Novas evidências sugerem irregularidades em uso de máquinas públicas em obras na Assembleia de Deus de Porto Velho, envolvendo a vice-prefeita e servidores.

Um novo desdobramento no caso de uso indevido de recursos públicos em Porto Velho está levantando suspeitas em relação a declarações feitas por servidores da Prefeitura e dirigentes da Assembleia de Deus. Documentos e fotografias apresentadas ao Ministério Público do Estado de Rondônia (MPRO) indicam que pode ter havido um desvio de conduta na execução de obras realizadas no pátio da igreja, que está associada à vice-prefeita Magna dos Anjos.

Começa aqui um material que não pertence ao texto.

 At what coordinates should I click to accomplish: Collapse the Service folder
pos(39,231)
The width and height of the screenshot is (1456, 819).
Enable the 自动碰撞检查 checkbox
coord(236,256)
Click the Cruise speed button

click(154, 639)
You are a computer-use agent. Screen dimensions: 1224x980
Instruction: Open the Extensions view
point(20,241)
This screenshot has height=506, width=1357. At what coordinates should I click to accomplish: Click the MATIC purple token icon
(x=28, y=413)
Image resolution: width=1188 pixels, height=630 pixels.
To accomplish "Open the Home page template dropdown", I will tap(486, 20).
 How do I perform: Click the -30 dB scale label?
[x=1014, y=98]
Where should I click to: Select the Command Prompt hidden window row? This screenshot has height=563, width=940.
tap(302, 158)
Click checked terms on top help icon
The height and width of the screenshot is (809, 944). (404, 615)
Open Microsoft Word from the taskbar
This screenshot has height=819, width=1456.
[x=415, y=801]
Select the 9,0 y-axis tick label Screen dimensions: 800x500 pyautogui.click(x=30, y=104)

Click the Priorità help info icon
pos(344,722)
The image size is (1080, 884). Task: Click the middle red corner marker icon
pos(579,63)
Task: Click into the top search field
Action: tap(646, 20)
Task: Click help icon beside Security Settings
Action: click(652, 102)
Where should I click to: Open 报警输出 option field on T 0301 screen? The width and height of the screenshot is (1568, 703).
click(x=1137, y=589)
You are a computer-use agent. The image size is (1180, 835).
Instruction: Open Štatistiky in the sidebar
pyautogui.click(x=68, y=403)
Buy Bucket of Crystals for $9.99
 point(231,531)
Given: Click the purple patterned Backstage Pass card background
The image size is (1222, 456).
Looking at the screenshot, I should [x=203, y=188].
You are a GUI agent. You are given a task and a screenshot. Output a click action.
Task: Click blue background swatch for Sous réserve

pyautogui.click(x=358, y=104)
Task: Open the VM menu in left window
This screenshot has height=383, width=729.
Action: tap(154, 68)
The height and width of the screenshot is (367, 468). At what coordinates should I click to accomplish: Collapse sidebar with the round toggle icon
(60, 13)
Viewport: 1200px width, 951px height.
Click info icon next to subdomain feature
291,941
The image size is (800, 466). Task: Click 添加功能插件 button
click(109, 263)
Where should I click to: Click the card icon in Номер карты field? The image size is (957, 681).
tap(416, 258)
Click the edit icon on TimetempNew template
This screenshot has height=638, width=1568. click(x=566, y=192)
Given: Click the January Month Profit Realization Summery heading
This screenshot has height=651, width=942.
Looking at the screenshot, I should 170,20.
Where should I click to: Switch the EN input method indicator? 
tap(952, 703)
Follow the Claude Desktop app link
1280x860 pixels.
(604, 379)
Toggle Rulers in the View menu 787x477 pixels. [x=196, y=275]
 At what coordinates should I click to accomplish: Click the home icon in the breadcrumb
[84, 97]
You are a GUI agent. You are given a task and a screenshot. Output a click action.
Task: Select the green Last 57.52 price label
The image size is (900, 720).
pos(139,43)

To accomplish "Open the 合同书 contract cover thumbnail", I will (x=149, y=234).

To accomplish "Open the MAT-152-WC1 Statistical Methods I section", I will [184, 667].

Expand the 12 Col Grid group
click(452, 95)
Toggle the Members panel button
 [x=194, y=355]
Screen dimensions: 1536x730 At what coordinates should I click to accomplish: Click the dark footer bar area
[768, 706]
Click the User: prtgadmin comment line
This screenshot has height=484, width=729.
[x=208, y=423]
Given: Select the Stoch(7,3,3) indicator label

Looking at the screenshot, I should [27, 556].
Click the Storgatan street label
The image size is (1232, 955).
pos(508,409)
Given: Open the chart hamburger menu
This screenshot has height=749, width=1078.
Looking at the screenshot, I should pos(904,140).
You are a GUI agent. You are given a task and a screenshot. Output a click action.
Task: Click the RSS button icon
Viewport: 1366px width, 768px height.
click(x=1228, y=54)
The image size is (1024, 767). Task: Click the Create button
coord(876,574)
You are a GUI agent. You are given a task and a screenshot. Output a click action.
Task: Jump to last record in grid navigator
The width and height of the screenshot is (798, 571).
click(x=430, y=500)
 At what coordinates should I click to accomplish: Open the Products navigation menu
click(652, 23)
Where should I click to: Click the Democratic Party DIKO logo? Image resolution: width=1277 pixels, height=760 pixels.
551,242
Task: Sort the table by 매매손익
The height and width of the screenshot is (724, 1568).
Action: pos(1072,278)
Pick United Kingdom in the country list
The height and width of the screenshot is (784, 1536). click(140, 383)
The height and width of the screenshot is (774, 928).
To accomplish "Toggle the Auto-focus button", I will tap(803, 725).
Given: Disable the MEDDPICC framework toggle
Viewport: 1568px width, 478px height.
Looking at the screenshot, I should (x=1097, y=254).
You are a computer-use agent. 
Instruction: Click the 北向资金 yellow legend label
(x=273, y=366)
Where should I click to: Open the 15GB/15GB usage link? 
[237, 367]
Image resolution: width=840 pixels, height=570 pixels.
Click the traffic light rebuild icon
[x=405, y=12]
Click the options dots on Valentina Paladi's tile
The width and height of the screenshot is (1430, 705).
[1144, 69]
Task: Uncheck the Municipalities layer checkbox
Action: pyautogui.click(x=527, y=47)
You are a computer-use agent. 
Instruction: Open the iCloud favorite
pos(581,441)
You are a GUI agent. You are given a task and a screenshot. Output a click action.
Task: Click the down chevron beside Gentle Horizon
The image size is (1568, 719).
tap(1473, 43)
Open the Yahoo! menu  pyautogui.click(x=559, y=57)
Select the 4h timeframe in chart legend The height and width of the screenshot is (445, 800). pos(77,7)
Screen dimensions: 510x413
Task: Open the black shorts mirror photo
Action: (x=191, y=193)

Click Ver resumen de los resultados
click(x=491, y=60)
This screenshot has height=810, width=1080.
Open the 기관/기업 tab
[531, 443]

No ano passado, denúncias revelaram que o pátio da Assembleia de Deus estava sendo asfaltado sem a devida autorização, utilizando recursos públicos de maneira irregular. Fotografias documentaram um caminhão-pipa da Prefeitura no local, fato que motivou a abertura de uma investigação por parte do Ministério Público. Contudo, surgiram indícios de que documentos falsificados foram criados para enganar a investigação.

Segundo o relato, foi elaborado um documento em que um servidor da Secretaria Municipal de Infraestrutura (Seinfra) afirmava que sua equipe havia realizado serviços no cruzamento da Rua Antônio Violão com a Avenida Amazonas, e que apenas um caminhão-pipa da Prefeitura havia sido utilizado, caracterizando a ação como breve e pontual.

No entanto, o ex-servidor que denunciou as irregularidades contestou essa versão, apresentando imagens que mostram o asfaltamento completo do pátio da igreja, assim como a presença de mais máquinas públicas no local, incluindo rolos compactadores e um caminhão espargidor de piche. Segundo a denúncia, cerca de 12 toneladas de emulsão foram desviadas da Secretaria Municipal de Obras (Semob) para o pátio da igreja, com um valor estimado em mais de R$ 200 mil.

Além das evidências visuais, mensagens de WhatsApp entre o ex-servidor e o ex-deputado Valter Araújo, mencionado como o responsável pela ligação com a igreja, também foram apresentadas. Araújo já foi condenado por corrupção no âmbito da operação Termopilas da Polícia Federal.

Conforme relatado, quando a informação sobre a reportagem que registrava as irregularidades chegou aos responsáveis da igreja, houve uma movimentação para retirar clandestinamente as máquinas do local.

Após a denúncia inicial, foi estabelecido um Termo de Ajustamento de Conduta (TAC) entre o MP e os envolvidos, focado no uso do caminhão-pipa. Contudo, o surgimento de novas evidências sugere que a intervenção foi mais abrangente, configurando uma obra completa de asfaltamento. Com isso, a possibilidade de desmantelamento do TAC e a punição por improbidade administrativa para os envolvidos torna-se mais concreta.